In summary, perceptual processing styles were found in relation to visual memory on the block design task. These strategies can be understood in a variety of forms (Schorr, et al, 1982, Navon 1977, cited in Eysenck, 2002) however it is consistently noted that these are qualitative as well as quantitative differences (Cooper, 1976, 1982). Interpretation of the current results suggests that the perceptual processing styles identified by Cooper (1976) can be used to assess visual functioning in a reliable format. Future research into the holistic style of processing is likely to yield more fruitful observations, as the cognitive capabilities of such processing is far from understood. Further research points to the perceptual structure or complexity of visual patterns. Finally, it is suggested that in order to make reliable conclusions about the nature of perceptual processing, research within the field need concern the use of “converging operations” and task demands that allow such inferences to be made (Kimichi, 1992, p.36).
References
Cooper, L. A. (1976).
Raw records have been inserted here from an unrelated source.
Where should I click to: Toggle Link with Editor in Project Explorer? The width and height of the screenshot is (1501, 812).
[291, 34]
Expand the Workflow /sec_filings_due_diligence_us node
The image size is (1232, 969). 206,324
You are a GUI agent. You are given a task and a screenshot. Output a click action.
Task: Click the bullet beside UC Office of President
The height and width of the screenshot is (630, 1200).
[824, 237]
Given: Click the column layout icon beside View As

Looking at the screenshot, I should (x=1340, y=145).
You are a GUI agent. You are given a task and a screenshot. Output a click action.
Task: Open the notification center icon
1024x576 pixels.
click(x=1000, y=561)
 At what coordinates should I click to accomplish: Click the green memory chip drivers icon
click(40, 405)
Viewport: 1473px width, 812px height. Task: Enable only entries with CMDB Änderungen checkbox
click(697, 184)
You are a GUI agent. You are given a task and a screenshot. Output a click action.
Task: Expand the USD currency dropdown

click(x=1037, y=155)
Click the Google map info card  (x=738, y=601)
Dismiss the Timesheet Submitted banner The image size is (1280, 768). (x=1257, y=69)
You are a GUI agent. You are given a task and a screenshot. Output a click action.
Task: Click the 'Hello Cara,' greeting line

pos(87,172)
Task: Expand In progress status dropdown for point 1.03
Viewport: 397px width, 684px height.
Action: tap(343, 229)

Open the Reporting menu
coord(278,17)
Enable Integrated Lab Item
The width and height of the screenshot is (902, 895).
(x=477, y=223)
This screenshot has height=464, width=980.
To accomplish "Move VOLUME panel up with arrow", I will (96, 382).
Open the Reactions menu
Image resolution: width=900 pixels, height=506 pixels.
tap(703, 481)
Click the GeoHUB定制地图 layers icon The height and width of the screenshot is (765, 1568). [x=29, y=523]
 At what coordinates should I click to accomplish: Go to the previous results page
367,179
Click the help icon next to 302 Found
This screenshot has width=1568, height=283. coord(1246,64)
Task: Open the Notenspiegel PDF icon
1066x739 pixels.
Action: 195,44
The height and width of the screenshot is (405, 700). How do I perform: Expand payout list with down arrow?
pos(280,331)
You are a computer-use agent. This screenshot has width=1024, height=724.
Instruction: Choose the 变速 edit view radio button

Individual differences in visual comparison processes. Perception & Psychophysics, 19(5), 433-444.
Cooper, L. A. (1982). Strategies of Visual Comparison and Representation: Individual Differences. In R.J.Sternberg. (Ed.). Advances in the Psychology of Human Intelligence. Vol.1. CH 2, 77-124.
Eysenck, M., & Keane, M. (2002). Cognitive Psychology: A Students Handbook. Philadelphia: Taylor and Francis Inc.
Hoffman, J. E. (1980). Interaction between global and local levels of a form. Journal of Experimental Psychology: Human Perception & Performance, 6, 222-234.
Kimichi, R. (1992). Primacy of wholistic processing and global/local paradigm. A critical review. Psychological Bulletin, 112, 24-38.
Navon, D., & Norman, J. (1983). Does global precedence really depend on visual angle? Journal of Experimental Psychology: Human Perception & Performance, 9(6), 955-965.
Palmer, S.E. (1999). Vision Science: Photons to phenomenology. Cambridge, Massachusetts: Bradford Books.
Schorr, D., Bower, G.H., & Kiernan, R. (1982). Stimulus variables in the block design task. Journal of Consulting and Clinical psychology, 50(4), 479-487.